GIVEN PROBLEM
Rewrite every line of the records below as one numbered list, skipping blank lines and leaving out the pictures.

** BEGIN RECORDS FOR THIS EXERCISE **

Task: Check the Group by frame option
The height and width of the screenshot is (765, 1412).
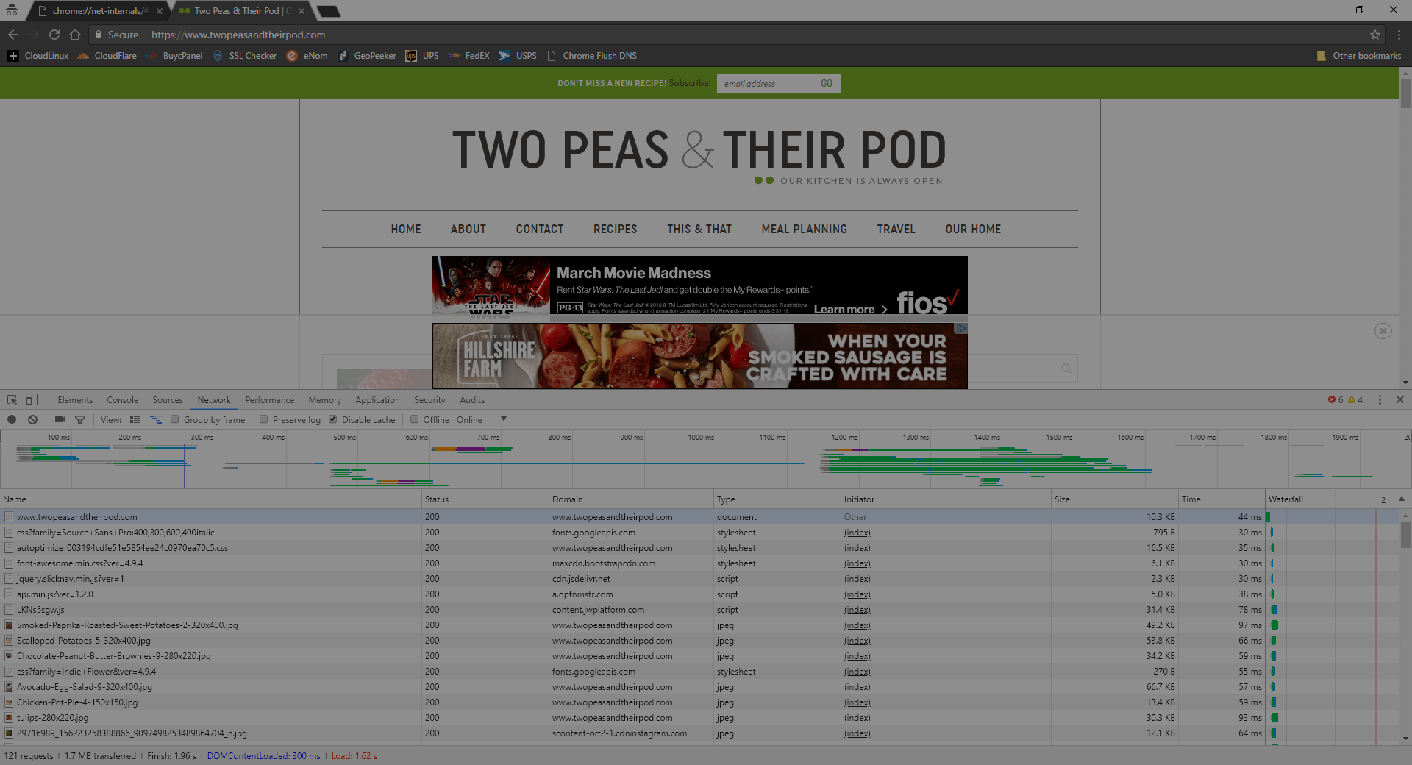Action: 174,419
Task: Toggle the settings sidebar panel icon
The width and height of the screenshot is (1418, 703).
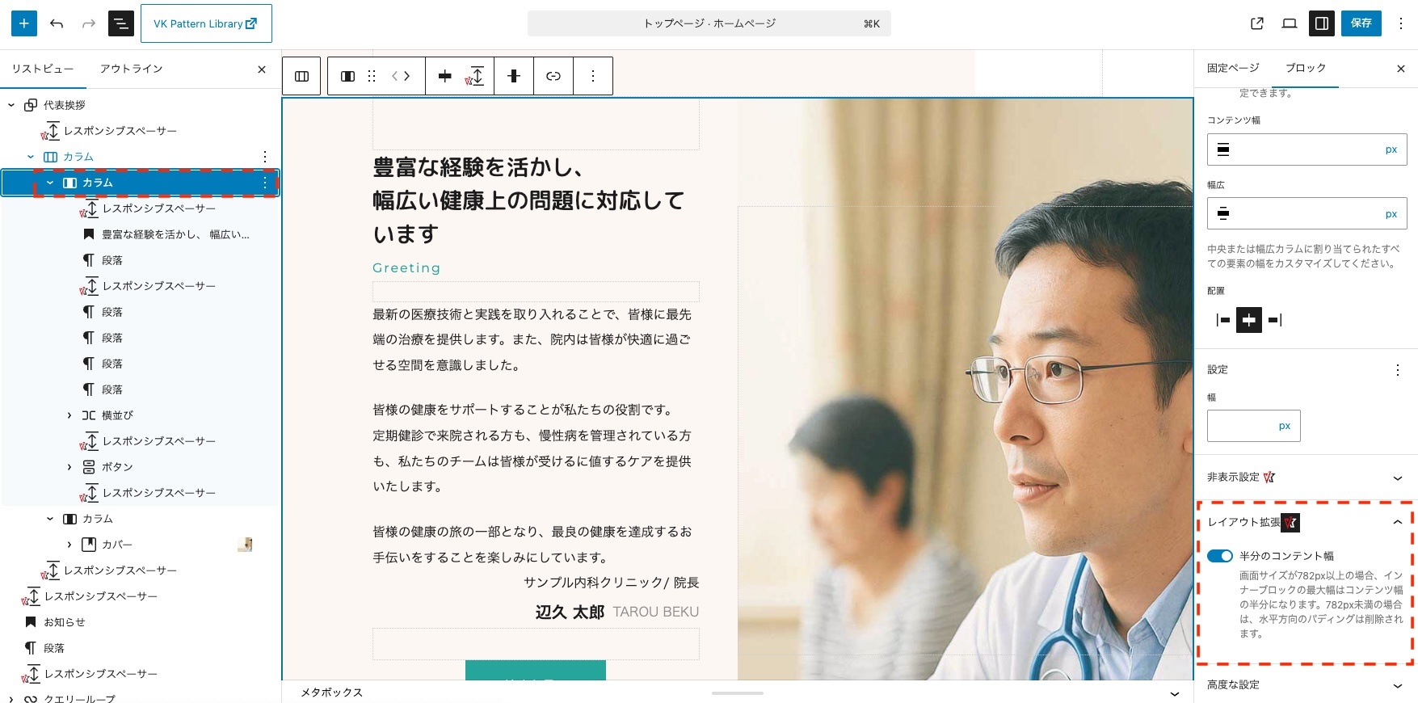Action: (1322, 23)
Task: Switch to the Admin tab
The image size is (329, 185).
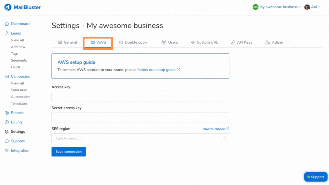Action: pyautogui.click(x=274, y=42)
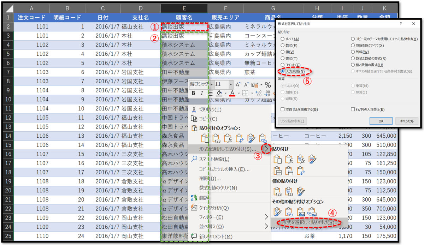Open Smart Lookup with the magnifier icon
This screenshot has height=245, width=424.
tap(194, 159)
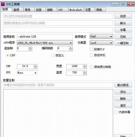Increase the CRF value with up arrow

(x=35, y=66)
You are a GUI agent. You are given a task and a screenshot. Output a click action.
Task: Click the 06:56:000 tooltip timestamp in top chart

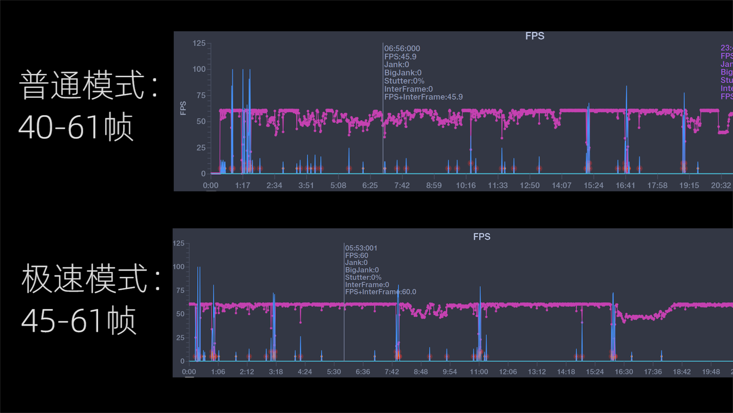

** END RECORDS FOR THIS EXERCISE **

WRITTEN REPLY
1. Task: Check the Group by frame option
2. The height and width of the screenshot is (765, 1412).
3. Action: 174,419
4. Task: Toggle the settings sidebar panel icon
5. The width and height of the screenshot is (1418, 703).
6. Action: (1322, 23)
7. Task: Switch to the Admin tab
8. The image size is (329, 185).
9. Action: pyautogui.click(x=274, y=42)
10. Open Smart Lookup with the magnifier icon
11. This screenshot has height=245, width=424.
12. tap(194, 159)
13. Increase the CRF value with up arrow
14. (x=35, y=66)
15. You are a GUI agent. You are given a task and a screenshot. Output a click action.
16. Task: Click the 06:56:000 tooltip timestamp in top chart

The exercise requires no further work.